In many ways, 1990's BACK TO THE FUTURE PART III is like the antidote to PART II, which for all its ingenuity ultimately rang hollow and dissatisfying.  I felt it diluted the joy of the original by trying to one up the spectacle and overcomplicate the storyline.  It was wise for director/co-writer Robert Zemeckis to dial things down for the finale and give fans a good ol' fashioned ringer.  To me, this movie is a signature of cinematic restraint.  Amazing what can happen when you reign in every crazy notion (inventive as they may be) and focus on what made the first movie so magical.   Plus, doesn't every director have a burning desire to do a Western? 

PART II ended with Marty (Michael J. Fox) stuck in 1955 after Doc (Christopher Lloyd) accidentally (due to an electrical storm) journeying to 1885 in the DeLorean.   A predicament, but he always did want to visit the Old West.  Marty will discover Doc's when-abouts via a seventy year-old letter from a Western Union courier, but will also learn that his old friend was shot and killed by Buford "Mad Dog" Tannen (Thomas F. Wilson), Biff's great-grandfather, a few days after the letter was written.  Thus, Marty has to find 1955 Doc and figure out how to get back to 1855 and save his life.  Don't think about that too hard.

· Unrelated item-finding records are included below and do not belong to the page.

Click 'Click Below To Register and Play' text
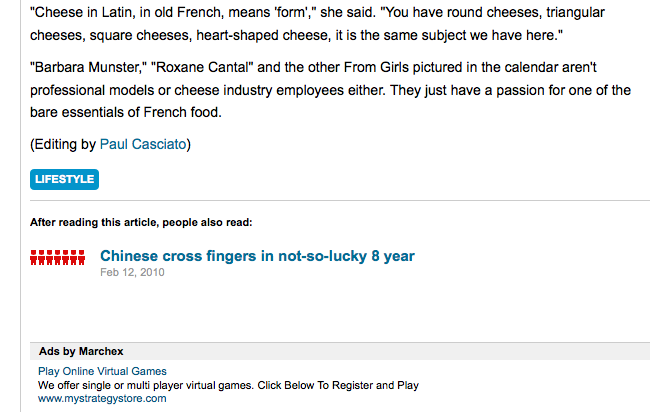click(x=339, y=385)
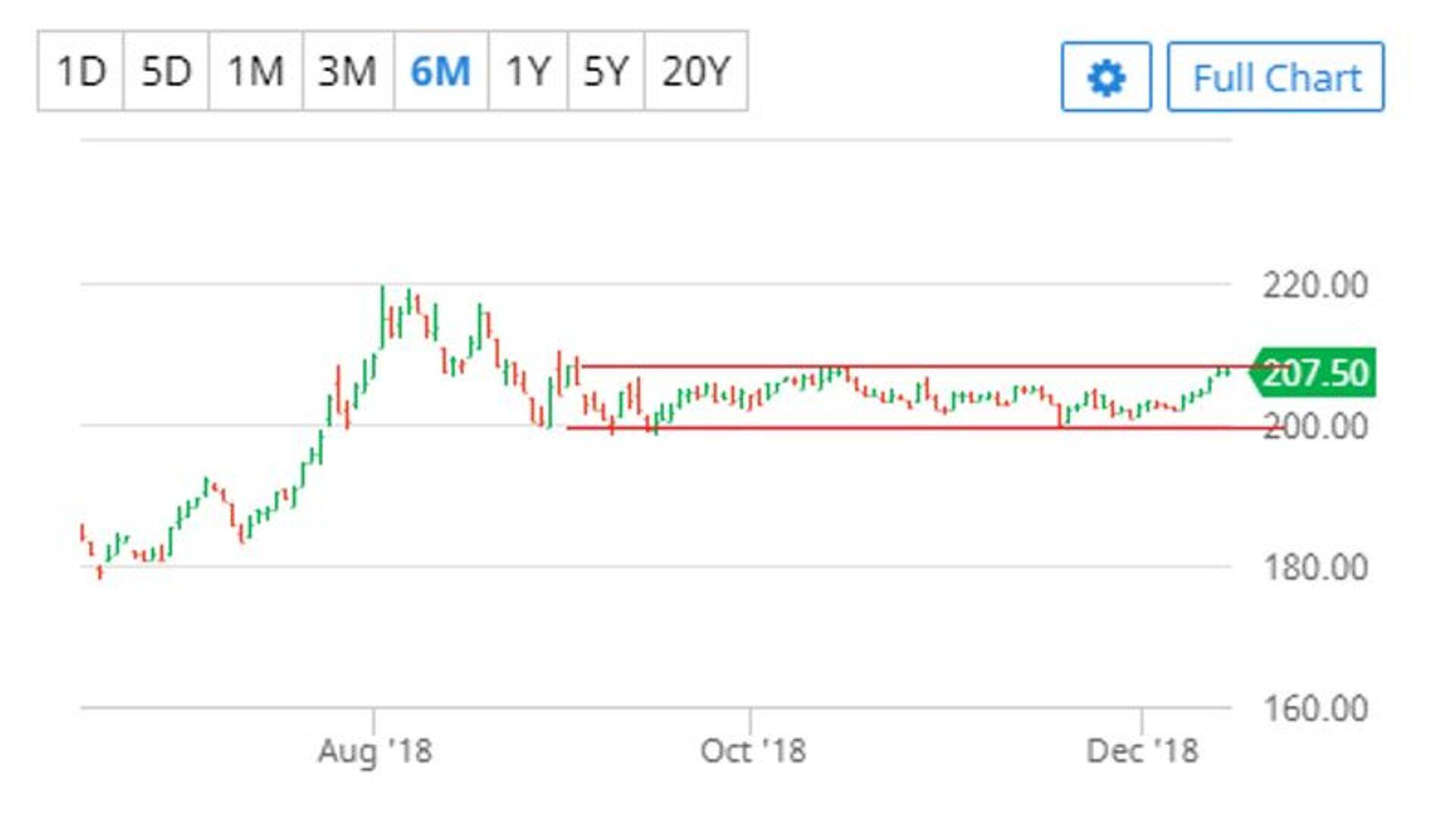Select the 20Y time range
Viewport: 1456px width, 824px height.
[695, 72]
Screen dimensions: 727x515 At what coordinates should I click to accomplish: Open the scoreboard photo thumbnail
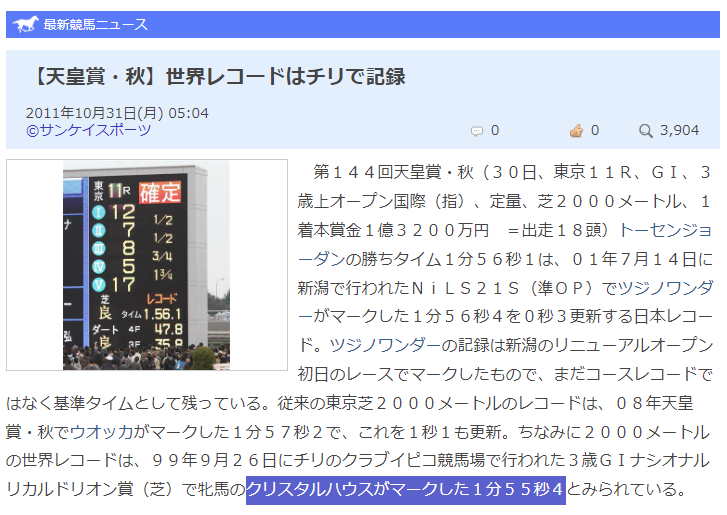point(146,265)
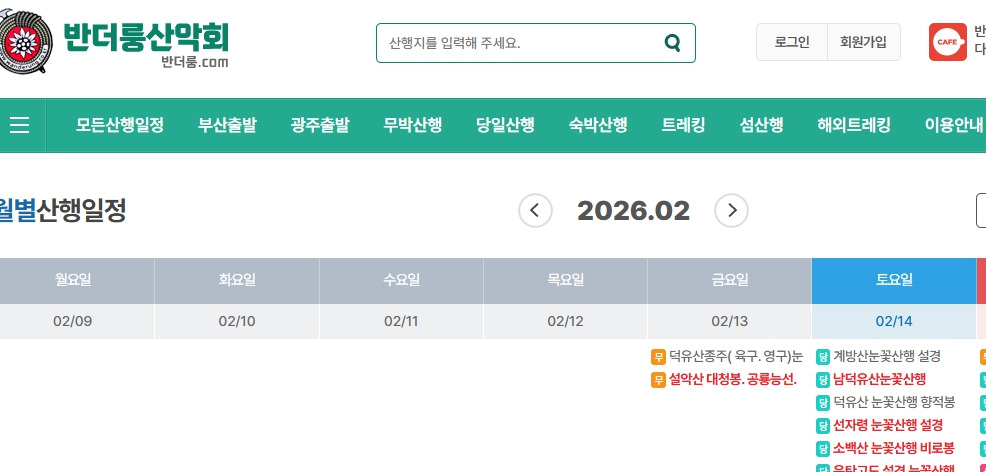The image size is (986, 472).
Task: Open the hamburger menu icon
Action: pos(20,125)
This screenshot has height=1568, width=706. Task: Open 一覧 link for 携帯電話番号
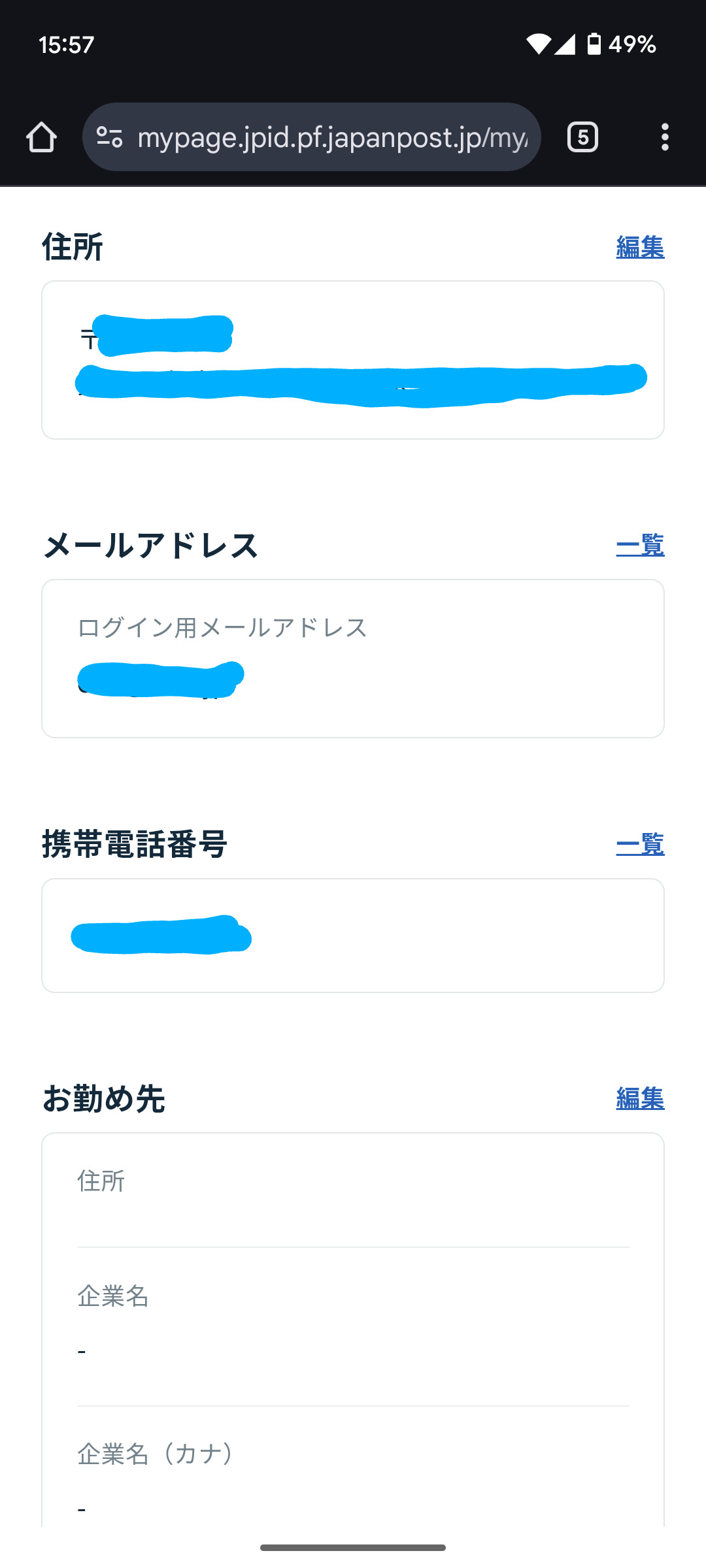point(639,845)
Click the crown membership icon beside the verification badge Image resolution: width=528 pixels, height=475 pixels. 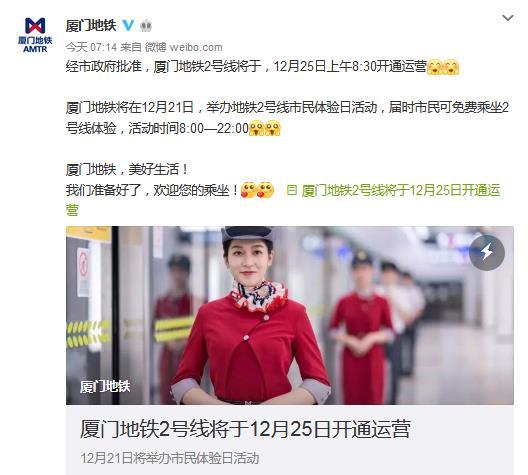tap(146, 26)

And the BACK TO THE FUTURE films never let hard science get in the way of the fun.  How many endless discussions I recall having with friends (and later, anonymous users on the Internet) about the holes in these films.  When the details are really considered, time travel can be a real mind melter.  Zemeckis and Bob Gale often supply (via Doc) some breathless explanations of the continuum and such, but quantum physicists and wormhole students likely always chuckled at this series' logic.  

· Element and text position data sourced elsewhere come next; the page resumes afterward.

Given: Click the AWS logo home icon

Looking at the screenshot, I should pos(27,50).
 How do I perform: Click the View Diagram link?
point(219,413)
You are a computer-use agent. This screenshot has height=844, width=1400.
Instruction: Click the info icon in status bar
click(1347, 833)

Once in 1885, the film settles into a cozy, lighthearted adventure that has less edge than either previous installment (both of which have foreshadowing for this entry), though danger is always lurking.  Biff and his posse aim to kill, but the showdowns (and the entire film, really) are amusing riffs on old Hollywood backlot sagebrush sagas.  There are appropriate cameos by the likes of Pat Buttram and Harry Carey, Jr. (no, not the late Cubs announcer).  ZZ Top, who perform the film's theme song, also appear briefly.  A sweet romance blossoms between Doc and school teacher Clara Clayton (Mary Steenburgen), complicating his plans to join Marty in traveling back to the future.  And in nineteenth century Hill Valley, how the heck can they get that DeLorean up to eighty-eight MPH anyway with no gasoline?

PART III manages to still be ingenious while taking a more leisurely and decidedly less dark approach, and aside from an awkwardly delivered line late in the film by Fox ("It's great, Doc!") every moment is on the mark.  The climax is again quite the nailbiter.  By the big finale it's a safe bet you will be smiling and satisfied.  If these films are ever remade, I hope it will be in a future far beyond my own timeline.